Por Antônio Oliveira*

Com vasta programação, que ocorre desde a semana passada, a Cooperativa Agroindustrial do Tocantins (Coapa), está completando seus 20 anos de existência no cooperativismo agroindustrial do Tocantins. Fruto de muito trabalho de seus diretores, colaboradores e associados, a instituição tornou-se a maior de seu segmento no Estado e tem como meta ser a maior de toda a região do MATOPIBA.

Para o produtor rural, José Edgard Castro Andrade, um de seus mais antigos cooperados, a Coapa é o resultado da luta de um grupo de empreendedores rurais, na época chamados de colonos, que, às voltas com a falta de apoio nos primeiros anos do Prodecer III (Programa Nipo-brasileiro de Desenvolvimento dos Cerrados Brasileiros), se reuniram e criaram a Associação dos Produtores Rurais de Pedro Afonso, mais tarde se transformando em Cooperativa.

– Creio que a Coapa é uma cooperativa modelo no estado do Tocantins e de suma importância para nós, produtores, por atender as nossas necessidades e que tem tudo para crescer, tornando-se, realmente, uma cooperativa regional – disse ele, em entrevista a Cerrado Rural Agronegócios.

“Zedigar”, como é chamado, carinhosamente entre seus colegas de luta rural e política – na época que tinha militância política, sendo inclusive prefeito de Pedro Afonso – disse ser inimaginável o setor produtivo de grãos na região sem uma cooperativa do porte da Coapa.

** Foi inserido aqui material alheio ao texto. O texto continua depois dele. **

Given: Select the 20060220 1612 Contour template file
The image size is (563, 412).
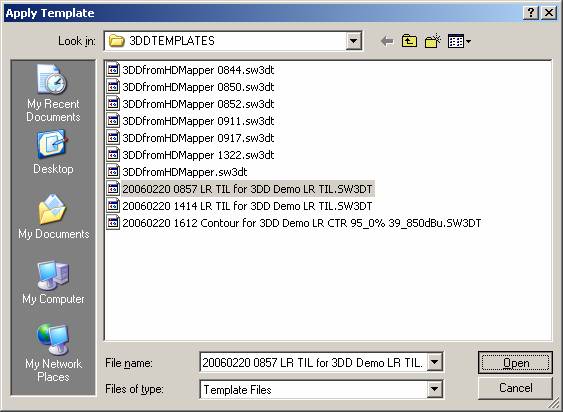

-Ela só cresceu porque teve o apoio e a união de todos. Como diz velho ditado “a desgraça une os desgraçados”. Quando a Copersan (Cooperativa Agropecuária Mista de São João, que antecedeu a Coapa na cooperação dos colonos do Prodecer III), quebrou, deixando todos os seus cooperados no abandono, foi a união de todos que deu condições para que eles ficassem no Prodecer – comentou.

“Zedigar” lembrou um, entre muitos momentos difíceis, pitorescos, contudo de aprendizado durante esses 20 anos da Coapa.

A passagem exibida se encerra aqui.